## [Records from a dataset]
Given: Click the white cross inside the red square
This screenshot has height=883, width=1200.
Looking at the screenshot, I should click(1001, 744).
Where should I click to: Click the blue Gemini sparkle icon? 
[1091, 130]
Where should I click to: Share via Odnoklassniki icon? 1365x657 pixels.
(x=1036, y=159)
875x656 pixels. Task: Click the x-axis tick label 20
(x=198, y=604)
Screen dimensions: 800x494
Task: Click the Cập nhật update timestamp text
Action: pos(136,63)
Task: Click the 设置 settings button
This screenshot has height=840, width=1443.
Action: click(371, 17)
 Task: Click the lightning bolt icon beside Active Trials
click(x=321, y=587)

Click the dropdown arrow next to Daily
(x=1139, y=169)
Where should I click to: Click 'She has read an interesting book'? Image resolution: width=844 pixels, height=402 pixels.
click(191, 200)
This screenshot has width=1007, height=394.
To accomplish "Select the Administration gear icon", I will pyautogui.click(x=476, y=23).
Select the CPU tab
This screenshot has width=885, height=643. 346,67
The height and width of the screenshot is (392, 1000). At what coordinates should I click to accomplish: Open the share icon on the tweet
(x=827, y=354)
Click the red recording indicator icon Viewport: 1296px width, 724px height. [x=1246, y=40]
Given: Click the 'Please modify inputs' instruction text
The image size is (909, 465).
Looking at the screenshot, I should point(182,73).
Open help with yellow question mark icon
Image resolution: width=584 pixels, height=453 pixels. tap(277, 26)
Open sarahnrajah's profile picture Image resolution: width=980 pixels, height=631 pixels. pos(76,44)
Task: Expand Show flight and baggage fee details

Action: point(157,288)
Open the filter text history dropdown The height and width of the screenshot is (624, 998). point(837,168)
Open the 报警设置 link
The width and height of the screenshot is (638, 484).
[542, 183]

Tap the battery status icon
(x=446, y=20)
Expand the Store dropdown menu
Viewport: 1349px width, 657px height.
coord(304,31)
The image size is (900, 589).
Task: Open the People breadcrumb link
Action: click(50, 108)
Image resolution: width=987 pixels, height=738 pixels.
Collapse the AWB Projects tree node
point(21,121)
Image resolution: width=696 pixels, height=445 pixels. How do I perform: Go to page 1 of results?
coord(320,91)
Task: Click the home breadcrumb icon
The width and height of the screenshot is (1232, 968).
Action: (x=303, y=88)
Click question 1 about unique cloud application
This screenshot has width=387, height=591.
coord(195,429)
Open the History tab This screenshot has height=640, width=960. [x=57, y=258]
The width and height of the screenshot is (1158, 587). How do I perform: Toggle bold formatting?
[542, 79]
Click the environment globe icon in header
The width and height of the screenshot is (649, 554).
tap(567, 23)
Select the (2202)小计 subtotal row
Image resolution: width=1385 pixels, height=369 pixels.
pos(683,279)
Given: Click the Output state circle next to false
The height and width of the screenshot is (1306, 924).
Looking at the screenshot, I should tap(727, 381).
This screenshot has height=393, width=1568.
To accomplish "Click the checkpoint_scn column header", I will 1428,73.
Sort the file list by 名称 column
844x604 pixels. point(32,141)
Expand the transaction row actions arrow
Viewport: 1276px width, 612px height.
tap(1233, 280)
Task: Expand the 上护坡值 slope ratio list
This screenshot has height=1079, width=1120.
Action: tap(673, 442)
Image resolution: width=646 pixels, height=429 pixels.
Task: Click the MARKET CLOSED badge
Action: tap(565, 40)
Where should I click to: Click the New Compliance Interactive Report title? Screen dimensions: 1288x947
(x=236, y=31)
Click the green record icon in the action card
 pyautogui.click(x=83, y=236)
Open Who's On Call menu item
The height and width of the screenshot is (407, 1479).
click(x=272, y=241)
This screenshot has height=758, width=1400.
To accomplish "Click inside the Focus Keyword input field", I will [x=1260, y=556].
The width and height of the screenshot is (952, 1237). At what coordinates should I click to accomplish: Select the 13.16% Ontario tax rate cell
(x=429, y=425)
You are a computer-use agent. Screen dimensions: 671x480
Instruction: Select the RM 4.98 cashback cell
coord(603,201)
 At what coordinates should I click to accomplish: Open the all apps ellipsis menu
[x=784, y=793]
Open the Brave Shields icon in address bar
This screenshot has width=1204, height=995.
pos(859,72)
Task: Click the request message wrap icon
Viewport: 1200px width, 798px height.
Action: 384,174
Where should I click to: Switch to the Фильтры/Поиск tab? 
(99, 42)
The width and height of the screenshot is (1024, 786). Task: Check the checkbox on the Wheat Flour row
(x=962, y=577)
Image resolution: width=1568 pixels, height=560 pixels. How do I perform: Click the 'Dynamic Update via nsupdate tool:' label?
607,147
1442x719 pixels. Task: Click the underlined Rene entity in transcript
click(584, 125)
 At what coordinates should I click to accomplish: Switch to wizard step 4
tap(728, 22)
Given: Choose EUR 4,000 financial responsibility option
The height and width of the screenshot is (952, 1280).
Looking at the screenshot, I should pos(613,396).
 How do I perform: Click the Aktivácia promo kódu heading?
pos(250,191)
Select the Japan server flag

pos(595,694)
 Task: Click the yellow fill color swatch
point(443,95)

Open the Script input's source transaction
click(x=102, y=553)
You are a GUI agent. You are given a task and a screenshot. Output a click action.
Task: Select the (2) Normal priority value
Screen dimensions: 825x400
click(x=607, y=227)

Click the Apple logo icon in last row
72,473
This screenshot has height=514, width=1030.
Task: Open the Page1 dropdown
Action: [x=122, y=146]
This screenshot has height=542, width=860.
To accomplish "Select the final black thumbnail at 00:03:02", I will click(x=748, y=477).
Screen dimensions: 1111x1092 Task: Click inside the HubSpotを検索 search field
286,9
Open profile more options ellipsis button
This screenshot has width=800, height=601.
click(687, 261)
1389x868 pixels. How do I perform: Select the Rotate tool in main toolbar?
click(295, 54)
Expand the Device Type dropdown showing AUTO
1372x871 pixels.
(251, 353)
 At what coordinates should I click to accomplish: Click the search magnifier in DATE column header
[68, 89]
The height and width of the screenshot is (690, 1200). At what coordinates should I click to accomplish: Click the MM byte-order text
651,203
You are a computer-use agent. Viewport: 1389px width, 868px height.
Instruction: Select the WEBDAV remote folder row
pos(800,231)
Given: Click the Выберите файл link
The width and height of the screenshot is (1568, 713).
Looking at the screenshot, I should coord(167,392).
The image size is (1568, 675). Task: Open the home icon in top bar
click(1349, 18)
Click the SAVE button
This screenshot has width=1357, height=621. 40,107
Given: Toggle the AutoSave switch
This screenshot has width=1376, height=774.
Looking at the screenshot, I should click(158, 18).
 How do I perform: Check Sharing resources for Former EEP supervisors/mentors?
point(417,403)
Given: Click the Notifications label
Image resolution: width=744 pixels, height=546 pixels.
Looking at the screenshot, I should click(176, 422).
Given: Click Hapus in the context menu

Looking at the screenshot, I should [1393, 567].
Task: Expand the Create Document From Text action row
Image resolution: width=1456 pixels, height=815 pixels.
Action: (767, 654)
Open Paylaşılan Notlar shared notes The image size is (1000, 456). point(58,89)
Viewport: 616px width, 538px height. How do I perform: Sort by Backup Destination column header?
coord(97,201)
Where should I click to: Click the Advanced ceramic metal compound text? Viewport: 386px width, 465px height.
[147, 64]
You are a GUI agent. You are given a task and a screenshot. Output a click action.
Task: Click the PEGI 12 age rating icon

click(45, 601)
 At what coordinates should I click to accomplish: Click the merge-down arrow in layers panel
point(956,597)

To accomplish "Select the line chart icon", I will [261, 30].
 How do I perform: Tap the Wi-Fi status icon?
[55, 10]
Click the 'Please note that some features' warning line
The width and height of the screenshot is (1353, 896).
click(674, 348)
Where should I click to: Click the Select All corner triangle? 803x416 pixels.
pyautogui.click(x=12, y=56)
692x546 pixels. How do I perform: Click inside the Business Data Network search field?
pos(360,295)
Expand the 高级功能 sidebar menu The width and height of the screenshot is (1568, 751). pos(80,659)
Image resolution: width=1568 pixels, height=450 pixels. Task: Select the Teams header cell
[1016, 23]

## [Task to carry out]
All that belongs in your answer is the stretch of entries above from the line with "Viewport: 1276px width, 612px height." through the line with "Given: Choose EUR", printed exactly.

## [Solution for this problem]
Viewport: 1276px width, 612px height.
tap(1233, 280)
Task: Expand the 上护坡值 slope ratio list
This screenshot has height=1079, width=1120.
Action: tap(673, 442)
Image resolution: width=646 pixels, height=429 pixels.
Task: Click the MARKET CLOSED badge
Action: tap(565, 40)
Where should I click to: Click the New Compliance Interactive Report title? Screen dimensions: 1288x947
(x=236, y=31)
Click the green record icon in the action card
 pyautogui.click(x=83, y=236)
Open Who's On Call menu item
The height and width of the screenshot is (407, 1479).
click(x=272, y=241)
This screenshot has height=758, width=1400.
To accomplish "Click inside the Focus Keyword input field", I will [x=1260, y=556].
The width and height of the screenshot is (952, 1237). At what coordinates should I click to accomplish: Select the 13.16% Ontario tax rate cell
(x=429, y=425)
You are a computer-use agent. Screen dimensions: 671x480
Instruction: Select the RM 4.98 cashback cell
coord(603,201)
 At what coordinates should I click to accomplish: Open the all apps ellipsis menu
[x=784, y=793]
Open the Brave Shields icon in address bar
This screenshot has width=1204, height=995.
pos(859,72)
Task: Click the request message wrap icon
Viewport: 1200px width, 798px height.
Action: 384,174
Where should I click to: Switch to the Фильтры/Поиск tab? 
(99, 42)
The width and height of the screenshot is (1024, 786). Task: Check the checkbox on the Wheat Flour row
(x=962, y=577)
Image resolution: width=1568 pixels, height=560 pixels. How do I perform: Click the 'Dynamic Update via nsupdate tool:' label?
607,147
1442x719 pixels. Task: Click the underlined Rene entity in transcript
click(584, 125)
 At what coordinates should I click to accomplish: Switch to wizard step 4
tap(728, 22)
Given: Choose EUR 4,000 financial responsibility option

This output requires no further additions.